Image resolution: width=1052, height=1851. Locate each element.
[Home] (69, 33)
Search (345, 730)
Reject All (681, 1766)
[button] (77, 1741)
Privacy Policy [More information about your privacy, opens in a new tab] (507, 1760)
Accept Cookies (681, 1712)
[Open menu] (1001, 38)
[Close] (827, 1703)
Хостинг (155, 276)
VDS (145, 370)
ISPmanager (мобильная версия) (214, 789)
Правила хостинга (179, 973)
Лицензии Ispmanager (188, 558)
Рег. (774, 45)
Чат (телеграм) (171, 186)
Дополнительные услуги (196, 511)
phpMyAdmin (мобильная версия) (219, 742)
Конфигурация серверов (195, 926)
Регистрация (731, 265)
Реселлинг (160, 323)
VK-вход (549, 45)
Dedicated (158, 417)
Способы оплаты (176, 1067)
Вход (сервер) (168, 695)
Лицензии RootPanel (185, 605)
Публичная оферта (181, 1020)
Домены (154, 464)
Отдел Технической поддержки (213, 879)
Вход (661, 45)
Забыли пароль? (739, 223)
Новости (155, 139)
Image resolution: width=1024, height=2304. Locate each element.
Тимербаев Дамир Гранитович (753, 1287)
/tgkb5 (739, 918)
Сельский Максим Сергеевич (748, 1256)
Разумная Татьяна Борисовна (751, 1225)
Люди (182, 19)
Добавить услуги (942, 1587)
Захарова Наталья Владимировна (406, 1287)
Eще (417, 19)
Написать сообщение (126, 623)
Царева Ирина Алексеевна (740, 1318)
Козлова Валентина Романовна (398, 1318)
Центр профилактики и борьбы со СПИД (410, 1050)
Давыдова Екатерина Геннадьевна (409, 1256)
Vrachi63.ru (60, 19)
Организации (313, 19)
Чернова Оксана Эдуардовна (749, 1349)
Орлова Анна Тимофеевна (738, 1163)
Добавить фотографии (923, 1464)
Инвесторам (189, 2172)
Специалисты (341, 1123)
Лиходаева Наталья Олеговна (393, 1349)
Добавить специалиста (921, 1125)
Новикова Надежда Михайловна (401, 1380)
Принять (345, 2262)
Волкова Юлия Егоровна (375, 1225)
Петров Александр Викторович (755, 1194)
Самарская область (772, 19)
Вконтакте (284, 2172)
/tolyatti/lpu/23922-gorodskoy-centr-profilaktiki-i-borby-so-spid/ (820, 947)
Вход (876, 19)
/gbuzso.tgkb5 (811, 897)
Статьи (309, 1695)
§ §
▶ **What to work on**
Can you give the stretch of the listing from its first line through the line containing "Организации (313, 19)", both ends included, as a Markdown table with the columns Number and Entry, one row per line and blank lines left out?

▶ **Solution**
| Number | Entry |
|---|---|
| 1 | Image resolution: width=1052, height=1851. Locate each element. |
| 2 | [Home] (69, 33) |
| 3 | Search (345, 730) |
| 4 | Reject All (681, 1766) |
| 5 | [button] (77, 1741) |
| 6 | Privacy Policy [More information about your privacy, opens in a new tab] (507, 1760) |
| 7 | Accept Cookies (681, 1712) |
| 8 | [Open menu] (1001, 38) |
| 9 | [Close] (827, 1703) |
| 10 | Хостинг (155, 276) |
| 11 | VDS (145, 370) |
| 12 | ISPmanager (мобильная версия) (214, 789) |
| 13 | Правила хостинга (179, 973) |
| 14 | Лицензии Ispmanager (188, 558) |
| 15 | Рег. (774, 45) |
| 16 | Чат (телеграм) (171, 186) |
| 17 | Дополнительные услуги (196, 511) |
| 18 | phpMyAdmin (мобильная версия) (219, 742) |
| 19 | Конфигурация серверов (195, 926) |
| 20 | Регистрация (731, 265) |
| 21 | Реселлинг (160, 323) |
| 22 | VK-вход (549, 45) |
| 23 | Dedicated (158, 417) |
| 24 | Способы оплаты (176, 1067) |
| 25 | Вход (сервер) (168, 695) |
| 26 | Лицензии RootPanel (185, 605) |
| 27 | Публичная оферта (181, 1020) |
| 28 | Домены (154, 464) |
| 29 | Отдел Технической поддержки (213, 879) |
| 30 | Вход (661, 45) |
| 31 | Забыли пароль? (739, 223) |
| 32 | Новости (155, 139) |
| 33 | Image resolution: width=1024, height=2304. Locate each element. |
| 34 | Тимербаев Дамир Гранитович (753, 1287) |
| 35 | /tgkb5 (739, 918) |
| 36 | Сельский Максим Сергеевич (748, 1256) |
| 37 | Разумная Татьяна Борисовна (751, 1225) |
| 38 | Люди (182, 19) |
| 39 | Добавить услуги (942, 1587) |
| 40 | Захарова Наталья Владимировна (406, 1287) |
| 41 | Eще (417, 19) |
| 42 | Написать сообщение (126, 623) |
| 43 | Царева Ирина Алексеевна (740, 1318) |
| 44 | Козлова Валентина Романовна (398, 1318) |
| 45 | Центр профилактики и борьбы со СПИД (410, 1050) |
| 46 | Давыдова Екатерина Геннадьевна (409, 1256) |
| 47 | Vrachi63.ru (60, 19) |
| 48 | Организации (313, 19) |